The local currency facilitates exchange of services and self-produced or self-earned goods across the network of members within the LETS. Thus, although restricted in geographical scale, exchange within a LETS is not limited to barter (the bilateral exchanges of one good for another). Insofar as information about the LETS network — its members and the commodities that they wish to trade — is kept up-to-date and accurate and is published in the directory of offers and wants provided to all members, the local currency acts as a money network. It offers information not just about the possibility of individual transactions (sale and purchase) but about the extent (diversity, size, geographical range) of those possibilities. In this way, it offers some sense of temporal and spatial continuity, at least insofar as the currency will continue to be a means of engaging in economic activity within a LETS. At the same time, however, the bases of the valuation of transactions may be locally constituted. It is in this sense that LETS cannot be reduced merely to the economic but, like all economic geographies, must be understood as a set of social relations (Lee, 1996).

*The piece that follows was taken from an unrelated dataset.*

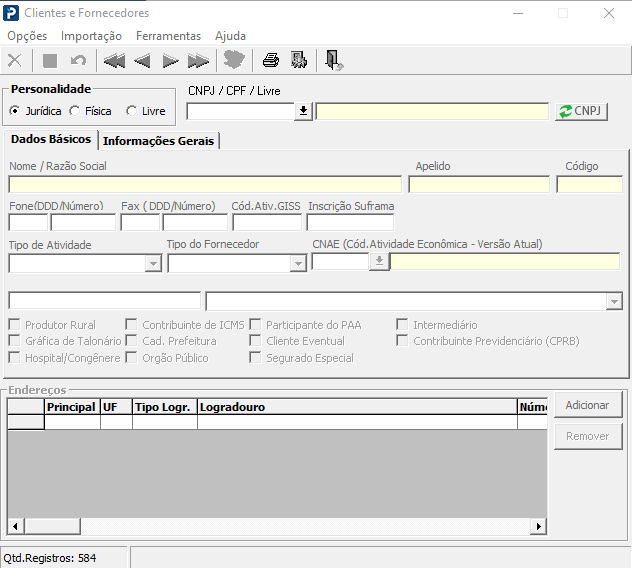Open the Tipo do Fornecedor dropdown
632x568 pixels.
click(x=298, y=264)
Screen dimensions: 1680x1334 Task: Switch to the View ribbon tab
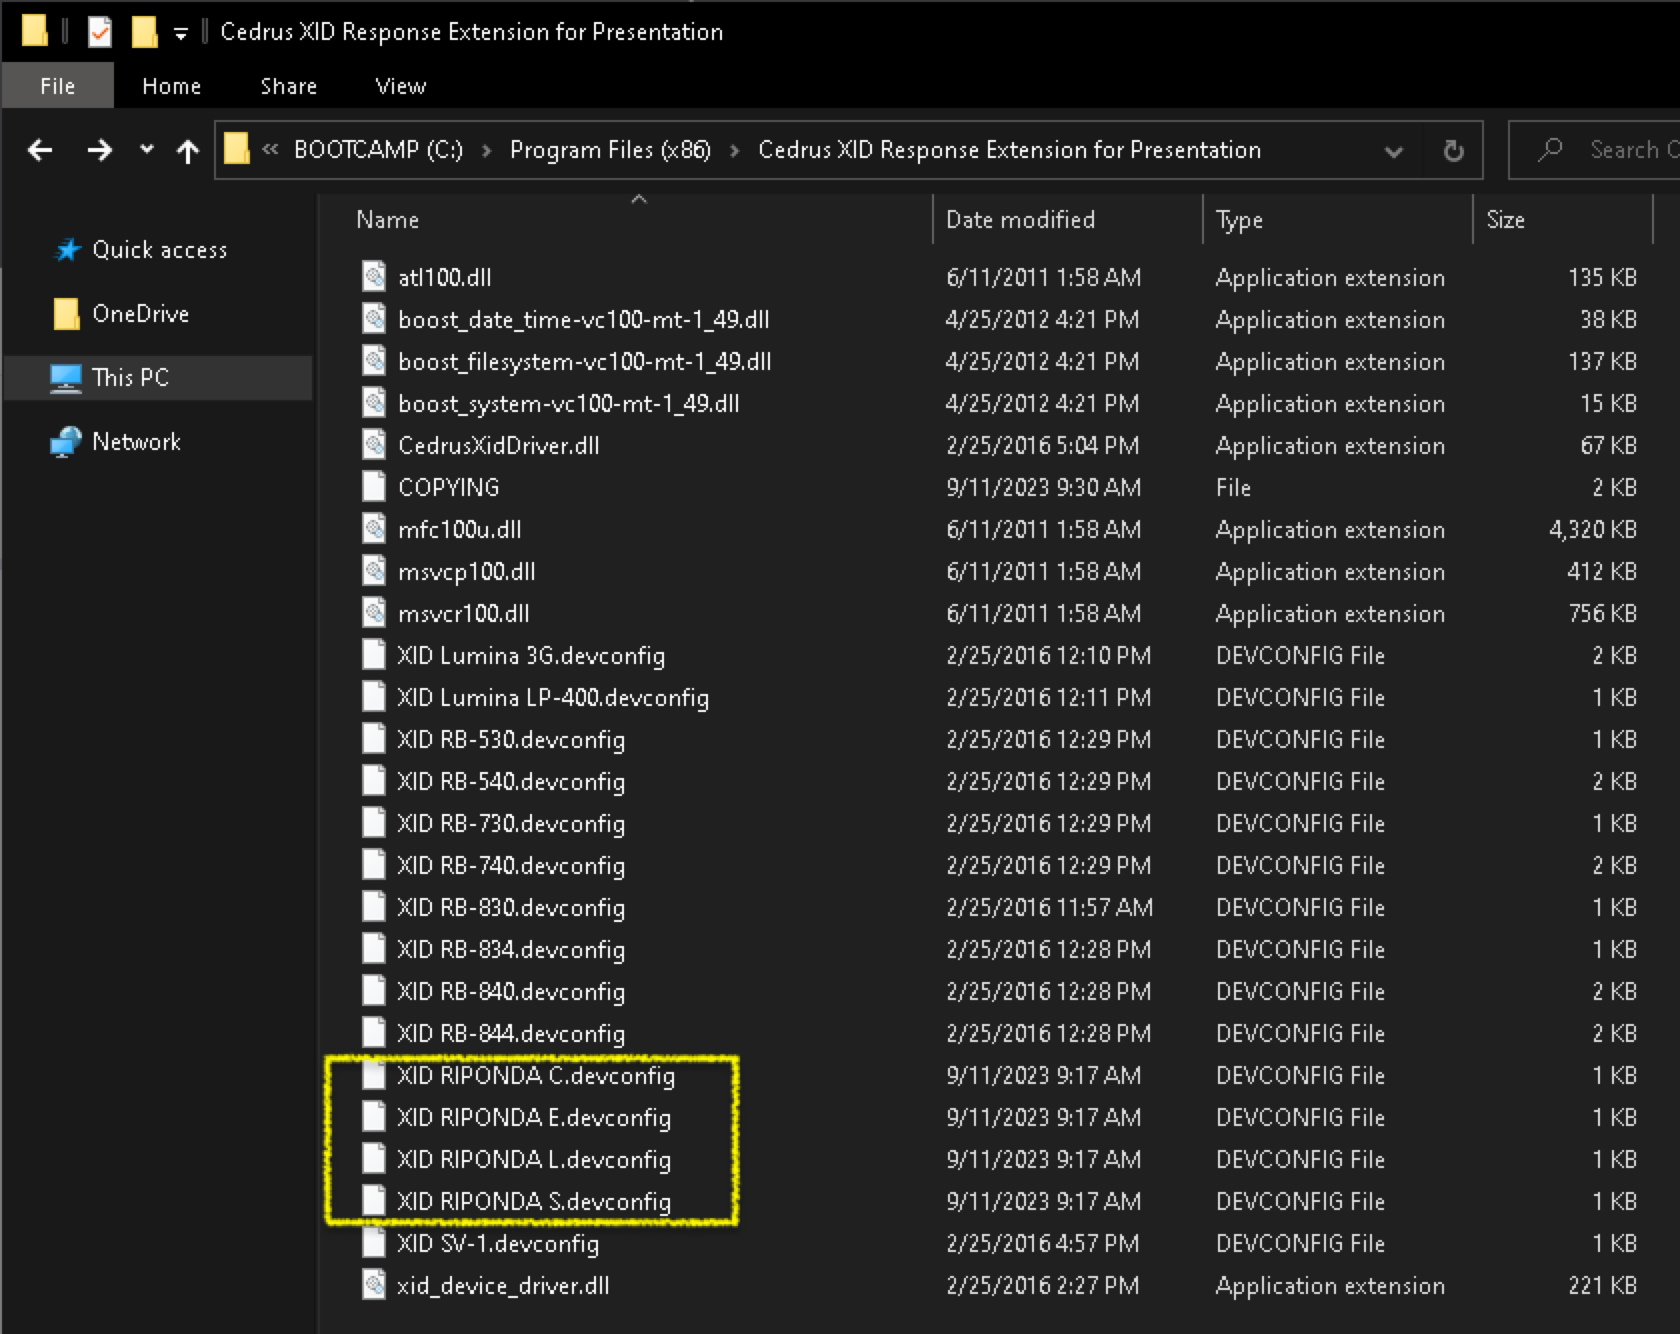400,86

Thus LETS might equally be categorized as miniature forms of civil society in which questions of evaluation may go beyond those associated with use value or exchange value (see Marxian economics). They might, perhaps, reflect ecologically sustainable values, or enable the foregoing of efficiency and choice, for example, and the acceptance of a lower material standard of living in order to free up time to engage in alternative activities. There is, however, a limit to these alternative values which is set by the inputs necessary to sustain social reproduction. Bowring (1998, p. 106), for example, suggests that:
[M]aintaining the tension between the micro-social activities of local trading systems and the more efficient and productive functioning of the macroeconomic system is … crucial to the protection of individual liberties and of the space for innovation, imagination, and experimental change.Thus, although LETS offer great scope for the practice of alternative values and so open up a range of political possibilities (see North, 1999), there is an uneasy and hotly contested fault line between them and the formal economy. Those who follow Michael Linton, who founded the first LETS on Vancouver Island, British Columbia in 1983, argue that, in order to act as an alternative to the formal economy, LETS must connect with it so as to diversify their potential offerings and to work in ways responsive to the demands of the formal economy. On the other hand, those who advocate LETS primarily as autonomous social alternatives argue that such integration would destroy the very basis of the attraction of LETS as alternatives.
In any event, although LETS have great potential to offer alternative ways of life incorporating values other than those of the formal economic geography, and so to provide a means of regenerating local economic geographies, reintegrating society and promoting sustainable development, these are possibilities more than capable of subversion by exploitation or by the power of the surrounding formal economic geographies. Thus local firms may gain access to markets, cheap capital and cheap labour, whilst the more affluent and skilled members of a LETS may commit precious little time but acquire large quantities of the time of others. Similarly, LETS will struggle to compete with the efficiency and choice of the formal economic geography and so may be abandoned by the more mobile and lead to a form of currency ghettoization. At the same time, LETS may be seen as a source of taxable income affecting welfare or may themselves become a form of workfare.
There are ways around such difficulties (see, for example Bowring, 1998), not least through the use of currency units of time which prevent exploitation in the strict Marxist sense, may promote a more egalitarian reconfiguration of value, avoid taxation and benefits traps and maximize the use of time. However, not only is it the case that LETS account for only a tiny proportion of the population even in countries, like Australia and New Zealand, for example, where they are well-developed but they represent only a marginal addition to the material welfare of their members. But such a conclusion is to assert the autonomy of the economic. Perhaps the greatest value of LETS is their very demonstration of alternative conceptions and uses of time and space, less as resources than as processes. (RL)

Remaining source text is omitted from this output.